→ Assignment: Find the line containing "Viewport: 630px width, 592px height.", then print it and each following line through the end of the records, exactly and with nothing added; leave out any pictures.

→ Raw data:
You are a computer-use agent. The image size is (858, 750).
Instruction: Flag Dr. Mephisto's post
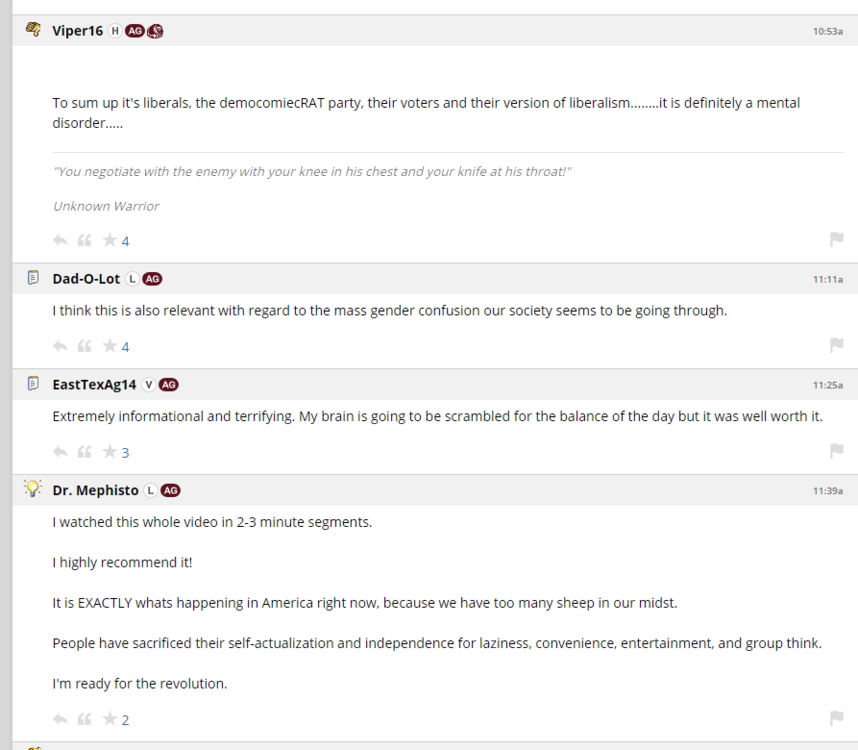click(836, 718)
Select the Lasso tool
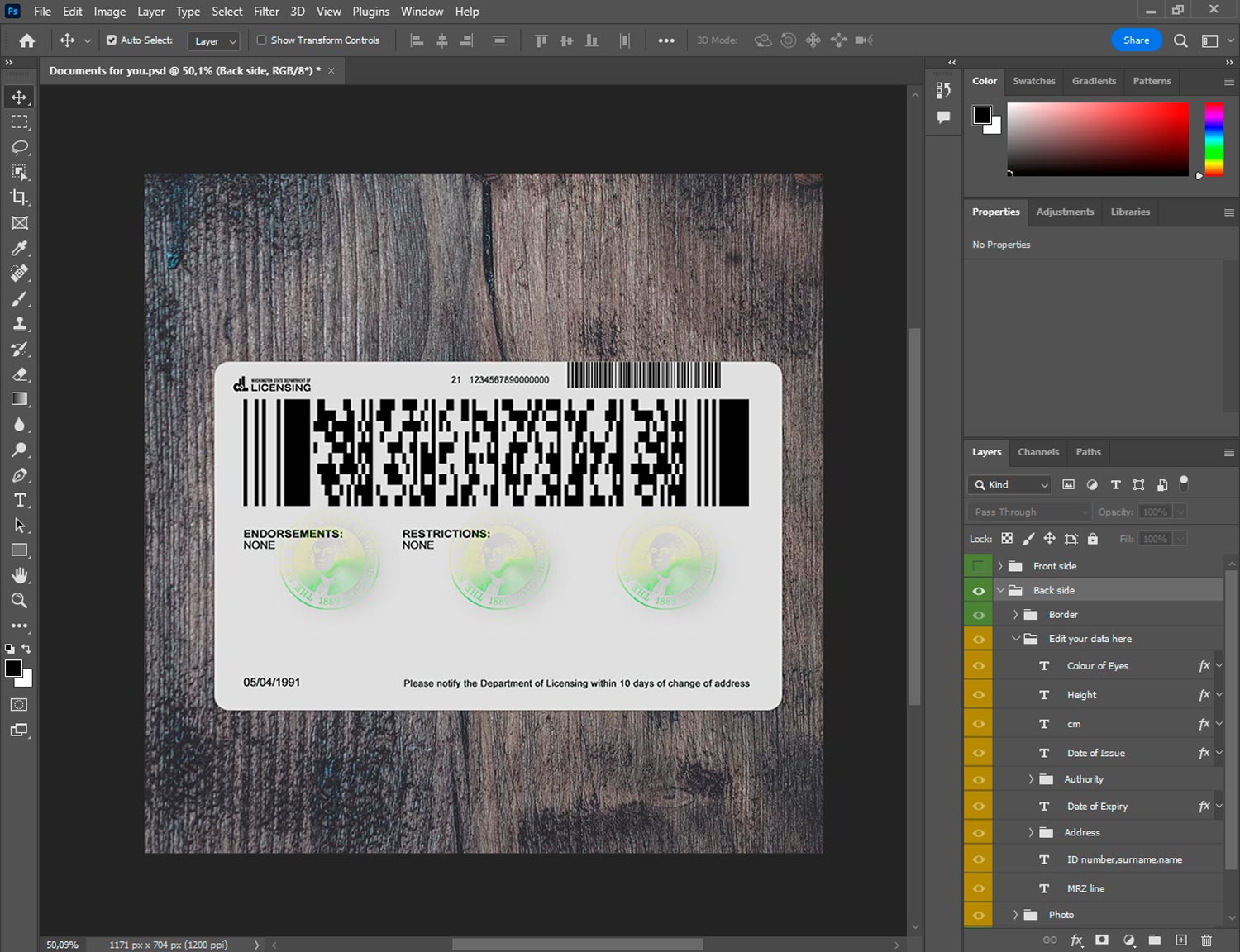Viewport: 1240px width, 952px height. (19, 147)
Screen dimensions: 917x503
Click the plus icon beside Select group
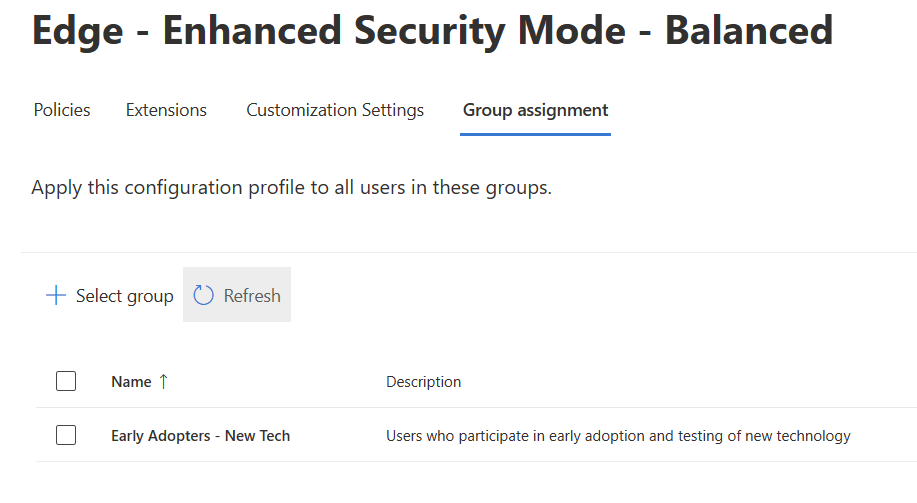point(56,295)
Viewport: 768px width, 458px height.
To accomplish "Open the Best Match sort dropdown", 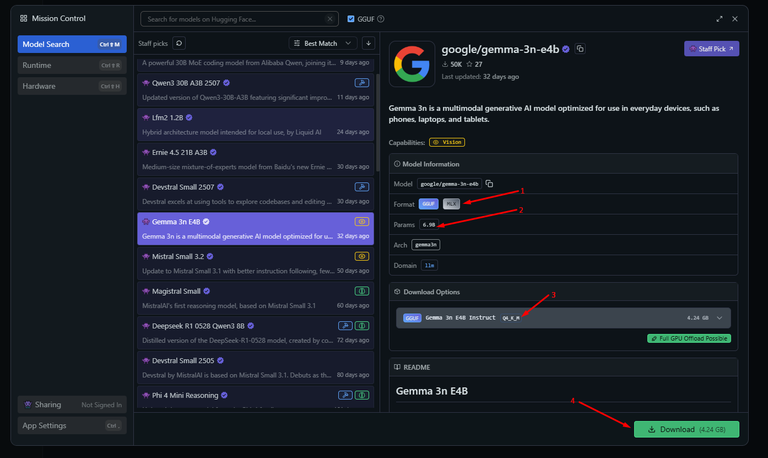I will [x=322, y=43].
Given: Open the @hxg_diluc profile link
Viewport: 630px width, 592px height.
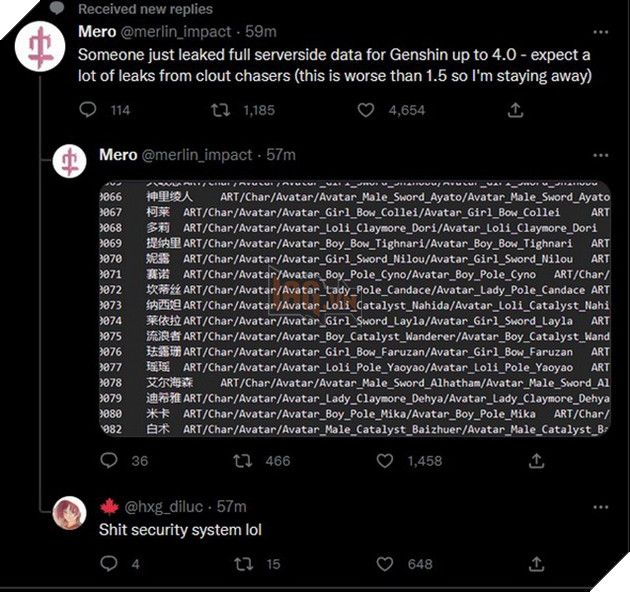Looking at the screenshot, I should click(164, 507).
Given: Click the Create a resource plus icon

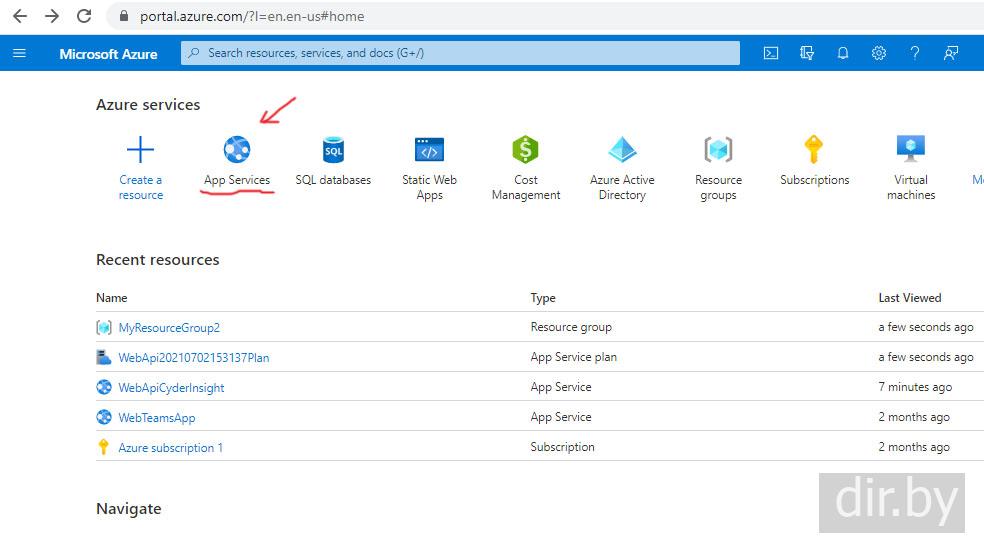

→ Response for this exercise:
Viewport: 630px width, 592px height.
Looking at the screenshot, I should click(164, 507).
Given: Click the Create a resource plus icon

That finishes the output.